• **TASK TO CARRY OUT**: Nothing but the lines from the one with "Activate the Scinder split view button" down to the one with "Given: Toggle Wrap Text option" should be returned, exactly and with both ends included, from the material below.

• **SUPPLIED MATERIAL**:
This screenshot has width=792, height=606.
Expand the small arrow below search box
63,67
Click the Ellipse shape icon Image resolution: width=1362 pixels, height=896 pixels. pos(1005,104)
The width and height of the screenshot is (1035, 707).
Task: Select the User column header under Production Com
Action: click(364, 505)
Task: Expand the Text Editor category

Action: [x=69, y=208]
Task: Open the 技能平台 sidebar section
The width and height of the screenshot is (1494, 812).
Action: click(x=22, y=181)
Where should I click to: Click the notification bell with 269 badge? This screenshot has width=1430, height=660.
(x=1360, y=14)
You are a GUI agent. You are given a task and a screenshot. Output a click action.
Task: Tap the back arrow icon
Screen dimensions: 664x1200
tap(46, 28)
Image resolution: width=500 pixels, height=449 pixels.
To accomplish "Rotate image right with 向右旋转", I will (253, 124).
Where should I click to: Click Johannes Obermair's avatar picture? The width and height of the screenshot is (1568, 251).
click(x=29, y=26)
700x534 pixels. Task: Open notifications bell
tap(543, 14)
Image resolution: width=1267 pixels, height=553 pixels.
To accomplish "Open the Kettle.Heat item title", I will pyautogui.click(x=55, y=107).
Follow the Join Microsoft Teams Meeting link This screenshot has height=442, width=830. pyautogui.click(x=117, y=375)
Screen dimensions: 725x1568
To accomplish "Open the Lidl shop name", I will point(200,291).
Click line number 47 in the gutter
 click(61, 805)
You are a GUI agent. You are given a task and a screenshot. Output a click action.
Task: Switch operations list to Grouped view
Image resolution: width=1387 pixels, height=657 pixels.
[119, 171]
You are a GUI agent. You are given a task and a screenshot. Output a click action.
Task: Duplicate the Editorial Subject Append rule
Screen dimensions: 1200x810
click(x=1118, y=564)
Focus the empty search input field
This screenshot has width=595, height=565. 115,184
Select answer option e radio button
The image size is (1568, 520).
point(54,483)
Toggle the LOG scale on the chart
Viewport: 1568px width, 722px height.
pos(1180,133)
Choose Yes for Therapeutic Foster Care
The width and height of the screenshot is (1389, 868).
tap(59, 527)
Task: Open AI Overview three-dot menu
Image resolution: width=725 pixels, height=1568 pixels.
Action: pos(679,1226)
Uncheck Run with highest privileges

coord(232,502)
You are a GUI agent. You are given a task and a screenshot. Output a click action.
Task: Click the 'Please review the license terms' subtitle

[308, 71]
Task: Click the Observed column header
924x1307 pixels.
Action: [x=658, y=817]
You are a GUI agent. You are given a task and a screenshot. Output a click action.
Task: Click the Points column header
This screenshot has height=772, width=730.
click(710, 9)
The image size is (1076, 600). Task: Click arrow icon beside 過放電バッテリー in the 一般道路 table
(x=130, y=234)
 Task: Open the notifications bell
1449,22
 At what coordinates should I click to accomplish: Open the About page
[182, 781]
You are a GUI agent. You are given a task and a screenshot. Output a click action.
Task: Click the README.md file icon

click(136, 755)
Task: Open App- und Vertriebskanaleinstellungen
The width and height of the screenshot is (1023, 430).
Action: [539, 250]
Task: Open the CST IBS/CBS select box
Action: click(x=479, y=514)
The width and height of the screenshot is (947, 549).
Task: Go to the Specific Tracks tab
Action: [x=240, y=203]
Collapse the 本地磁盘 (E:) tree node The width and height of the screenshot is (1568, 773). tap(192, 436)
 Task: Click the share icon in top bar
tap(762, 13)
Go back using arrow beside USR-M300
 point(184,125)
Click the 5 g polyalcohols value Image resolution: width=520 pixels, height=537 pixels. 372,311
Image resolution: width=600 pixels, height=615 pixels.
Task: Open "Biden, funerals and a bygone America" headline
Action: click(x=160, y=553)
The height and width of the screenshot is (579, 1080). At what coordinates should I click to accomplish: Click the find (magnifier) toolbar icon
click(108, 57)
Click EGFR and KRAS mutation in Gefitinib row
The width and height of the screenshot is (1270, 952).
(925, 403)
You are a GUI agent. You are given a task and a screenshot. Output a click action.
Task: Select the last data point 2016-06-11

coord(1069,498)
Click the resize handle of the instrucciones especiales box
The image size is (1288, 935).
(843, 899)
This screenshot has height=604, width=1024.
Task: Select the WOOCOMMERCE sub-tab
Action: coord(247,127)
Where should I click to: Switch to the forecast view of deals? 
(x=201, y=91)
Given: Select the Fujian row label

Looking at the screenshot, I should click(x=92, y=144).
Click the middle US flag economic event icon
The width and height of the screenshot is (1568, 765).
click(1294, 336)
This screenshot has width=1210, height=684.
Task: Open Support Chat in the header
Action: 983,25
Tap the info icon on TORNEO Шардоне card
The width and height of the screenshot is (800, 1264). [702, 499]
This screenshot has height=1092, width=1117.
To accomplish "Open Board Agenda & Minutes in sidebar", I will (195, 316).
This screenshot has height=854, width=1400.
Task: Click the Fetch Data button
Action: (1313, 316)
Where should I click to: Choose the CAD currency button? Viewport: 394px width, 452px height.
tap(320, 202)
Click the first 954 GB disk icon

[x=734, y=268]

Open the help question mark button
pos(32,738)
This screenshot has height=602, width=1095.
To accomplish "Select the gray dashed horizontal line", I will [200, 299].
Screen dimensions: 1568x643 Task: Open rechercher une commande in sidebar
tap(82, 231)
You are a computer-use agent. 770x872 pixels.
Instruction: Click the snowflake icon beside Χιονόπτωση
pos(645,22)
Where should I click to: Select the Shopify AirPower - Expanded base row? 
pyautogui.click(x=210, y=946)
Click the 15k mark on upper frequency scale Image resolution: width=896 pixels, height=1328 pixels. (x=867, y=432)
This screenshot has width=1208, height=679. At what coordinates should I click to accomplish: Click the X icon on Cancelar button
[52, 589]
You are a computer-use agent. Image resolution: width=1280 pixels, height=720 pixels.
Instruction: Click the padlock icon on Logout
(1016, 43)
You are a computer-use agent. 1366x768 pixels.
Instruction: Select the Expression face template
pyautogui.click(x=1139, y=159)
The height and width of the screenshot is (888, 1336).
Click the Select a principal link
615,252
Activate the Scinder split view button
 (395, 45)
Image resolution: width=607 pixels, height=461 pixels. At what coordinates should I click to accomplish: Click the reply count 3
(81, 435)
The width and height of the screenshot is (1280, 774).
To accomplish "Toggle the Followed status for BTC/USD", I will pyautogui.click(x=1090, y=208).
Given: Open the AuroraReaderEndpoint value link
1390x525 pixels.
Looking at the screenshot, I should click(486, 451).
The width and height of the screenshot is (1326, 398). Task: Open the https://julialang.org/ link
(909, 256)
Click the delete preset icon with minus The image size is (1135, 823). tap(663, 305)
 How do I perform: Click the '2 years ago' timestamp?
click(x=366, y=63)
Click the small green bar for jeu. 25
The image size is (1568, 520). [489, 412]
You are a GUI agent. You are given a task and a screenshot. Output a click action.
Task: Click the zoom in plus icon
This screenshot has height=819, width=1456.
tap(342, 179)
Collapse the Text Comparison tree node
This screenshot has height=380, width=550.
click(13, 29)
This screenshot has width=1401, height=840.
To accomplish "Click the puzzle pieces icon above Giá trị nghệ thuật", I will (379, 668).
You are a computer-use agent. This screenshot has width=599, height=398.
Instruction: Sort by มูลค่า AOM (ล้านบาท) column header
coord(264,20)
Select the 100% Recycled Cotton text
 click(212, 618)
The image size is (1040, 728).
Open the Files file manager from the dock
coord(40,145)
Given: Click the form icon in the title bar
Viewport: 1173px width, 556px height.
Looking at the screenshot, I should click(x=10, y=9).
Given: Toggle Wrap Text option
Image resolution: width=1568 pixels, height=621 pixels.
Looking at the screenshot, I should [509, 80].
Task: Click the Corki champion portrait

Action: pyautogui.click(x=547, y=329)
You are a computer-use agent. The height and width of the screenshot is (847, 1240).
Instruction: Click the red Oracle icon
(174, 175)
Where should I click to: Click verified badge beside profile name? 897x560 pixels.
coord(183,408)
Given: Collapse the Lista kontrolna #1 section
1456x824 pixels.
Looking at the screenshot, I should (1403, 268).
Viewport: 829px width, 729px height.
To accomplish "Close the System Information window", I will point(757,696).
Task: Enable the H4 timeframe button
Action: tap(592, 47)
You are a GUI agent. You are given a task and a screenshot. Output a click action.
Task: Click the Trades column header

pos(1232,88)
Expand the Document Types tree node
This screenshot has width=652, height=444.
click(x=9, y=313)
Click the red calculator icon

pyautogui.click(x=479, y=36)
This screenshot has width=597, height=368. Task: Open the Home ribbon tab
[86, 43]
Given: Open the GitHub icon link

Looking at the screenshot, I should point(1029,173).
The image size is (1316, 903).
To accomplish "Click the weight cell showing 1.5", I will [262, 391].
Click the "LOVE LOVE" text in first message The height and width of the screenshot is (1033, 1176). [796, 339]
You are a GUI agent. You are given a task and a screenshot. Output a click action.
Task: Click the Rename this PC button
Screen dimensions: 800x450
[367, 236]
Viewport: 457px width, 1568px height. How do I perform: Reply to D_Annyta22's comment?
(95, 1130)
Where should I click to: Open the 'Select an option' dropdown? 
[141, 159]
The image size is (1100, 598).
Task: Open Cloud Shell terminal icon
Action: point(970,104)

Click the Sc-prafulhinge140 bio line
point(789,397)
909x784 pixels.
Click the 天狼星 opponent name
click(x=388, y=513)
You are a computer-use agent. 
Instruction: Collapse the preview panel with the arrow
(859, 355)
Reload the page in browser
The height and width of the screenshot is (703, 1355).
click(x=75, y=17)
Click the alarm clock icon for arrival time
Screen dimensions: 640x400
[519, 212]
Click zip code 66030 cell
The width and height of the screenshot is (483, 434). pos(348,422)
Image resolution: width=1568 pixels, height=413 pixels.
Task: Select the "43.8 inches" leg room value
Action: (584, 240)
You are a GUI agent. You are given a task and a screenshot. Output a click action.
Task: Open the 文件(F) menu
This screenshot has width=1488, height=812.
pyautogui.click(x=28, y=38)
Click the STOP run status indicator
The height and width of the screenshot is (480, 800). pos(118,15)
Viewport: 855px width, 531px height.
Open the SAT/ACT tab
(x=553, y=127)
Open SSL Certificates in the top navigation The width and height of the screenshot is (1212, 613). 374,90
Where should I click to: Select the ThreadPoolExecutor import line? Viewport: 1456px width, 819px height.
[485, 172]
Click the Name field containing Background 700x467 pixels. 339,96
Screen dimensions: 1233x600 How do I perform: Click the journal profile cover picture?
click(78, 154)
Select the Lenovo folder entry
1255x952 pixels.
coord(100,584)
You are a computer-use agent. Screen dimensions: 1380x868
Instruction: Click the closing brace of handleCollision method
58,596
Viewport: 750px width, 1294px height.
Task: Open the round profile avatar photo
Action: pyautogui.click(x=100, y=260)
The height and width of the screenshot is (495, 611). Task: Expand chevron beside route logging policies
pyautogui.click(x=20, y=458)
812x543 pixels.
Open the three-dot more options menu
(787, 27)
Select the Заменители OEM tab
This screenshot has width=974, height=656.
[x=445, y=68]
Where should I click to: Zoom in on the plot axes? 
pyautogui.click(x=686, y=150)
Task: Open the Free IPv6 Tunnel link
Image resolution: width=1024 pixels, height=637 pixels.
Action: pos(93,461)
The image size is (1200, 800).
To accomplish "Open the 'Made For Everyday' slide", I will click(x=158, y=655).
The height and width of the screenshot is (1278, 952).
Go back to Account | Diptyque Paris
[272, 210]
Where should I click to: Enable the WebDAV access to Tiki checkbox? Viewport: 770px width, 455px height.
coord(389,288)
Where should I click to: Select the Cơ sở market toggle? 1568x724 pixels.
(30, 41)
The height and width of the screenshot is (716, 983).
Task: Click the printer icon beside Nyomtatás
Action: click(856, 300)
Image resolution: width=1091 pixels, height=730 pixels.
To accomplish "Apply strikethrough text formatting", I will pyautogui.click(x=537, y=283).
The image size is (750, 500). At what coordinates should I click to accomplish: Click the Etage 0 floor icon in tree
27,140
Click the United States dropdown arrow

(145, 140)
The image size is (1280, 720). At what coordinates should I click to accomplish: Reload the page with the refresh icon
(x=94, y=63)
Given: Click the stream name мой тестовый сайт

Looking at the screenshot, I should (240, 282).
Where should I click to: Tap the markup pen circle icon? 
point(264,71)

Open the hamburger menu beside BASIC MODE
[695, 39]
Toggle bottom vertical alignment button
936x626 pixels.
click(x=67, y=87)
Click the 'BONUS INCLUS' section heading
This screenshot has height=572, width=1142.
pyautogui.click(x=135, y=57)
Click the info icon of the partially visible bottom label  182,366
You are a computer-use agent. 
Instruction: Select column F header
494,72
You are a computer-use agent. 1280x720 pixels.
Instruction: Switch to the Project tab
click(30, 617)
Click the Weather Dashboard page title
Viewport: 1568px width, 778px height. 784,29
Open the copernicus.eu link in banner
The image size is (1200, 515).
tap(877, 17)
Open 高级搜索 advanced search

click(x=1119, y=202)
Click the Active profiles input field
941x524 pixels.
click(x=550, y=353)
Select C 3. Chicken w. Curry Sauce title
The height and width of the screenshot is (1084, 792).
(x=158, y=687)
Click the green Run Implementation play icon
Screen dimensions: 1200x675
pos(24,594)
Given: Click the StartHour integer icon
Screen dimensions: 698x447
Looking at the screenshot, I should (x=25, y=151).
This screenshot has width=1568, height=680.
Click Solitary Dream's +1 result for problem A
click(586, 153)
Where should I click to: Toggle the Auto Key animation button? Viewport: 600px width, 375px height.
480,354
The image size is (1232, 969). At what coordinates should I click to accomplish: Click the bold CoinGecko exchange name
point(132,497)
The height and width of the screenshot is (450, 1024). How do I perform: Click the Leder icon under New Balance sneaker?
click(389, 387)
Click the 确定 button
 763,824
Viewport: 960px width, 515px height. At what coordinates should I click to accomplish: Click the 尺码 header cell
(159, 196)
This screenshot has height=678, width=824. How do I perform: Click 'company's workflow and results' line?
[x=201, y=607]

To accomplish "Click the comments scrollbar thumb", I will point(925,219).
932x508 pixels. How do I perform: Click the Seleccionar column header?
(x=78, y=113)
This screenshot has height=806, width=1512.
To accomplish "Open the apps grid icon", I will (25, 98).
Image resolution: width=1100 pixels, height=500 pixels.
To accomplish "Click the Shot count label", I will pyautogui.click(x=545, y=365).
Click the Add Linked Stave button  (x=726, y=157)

• **SOLVED EXERCISE**:
Activate the Scinder split view button
 (395, 45)
Image resolution: width=607 pixels, height=461 pixels. At what coordinates should I click to accomplish: Click the reply count 3
(81, 435)
The width and height of the screenshot is (1280, 774).
To accomplish "Toggle the Followed status for BTC/USD", I will pyautogui.click(x=1090, y=208).
Given: Open the AuroraReaderEndpoint value link
1390x525 pixels.
Looking at the screenshot, I should click(486, 451).
The width and height of the screenshot is (1326, 398). Task: Open the https://julialang.org/ link
(909, 256)
Click the delete preset icon with minus The image size is (1135, 823). tap(663, 305)
 How do I perform: Click the '2 years ago' timestamp?
click(x=366, y=63)
Click the small green bar for jeu. 25
The image size is (1568, 520). [489, 412]
You are a GUI agent. You are given a task and a screenshot. Output a click action.
Task: Click the zoom in plus icon
This screenshot has height=819, width=1456.
tap(342, 179)
Collapse the Text Comparison tree node
This screenshot has height=380, width=550.
click(13, 29)
This screenshot has width=1401, height=840.
To accomplish "Click the puzzle pieces icon above Giá trị nghệ thuật", I will (379, 668).
You are a computer-use agent. This screenshot has width=599, height=398.
Instruction: Sort by มูลค่า AOM (ล้านบาท) column header
coord(264,20)
Select the 100% Recycled Cotton text
 click(212, 618)
The image size is (1040, 728).
Open the Files file manager from the dock
coord(40,145)
Given: Click the form icon in the title bar
Viewport: 1173px width, 556px height.
Looking at the screenshot, I should click(x=10, y=9).
Given: Toggle Wrap Text option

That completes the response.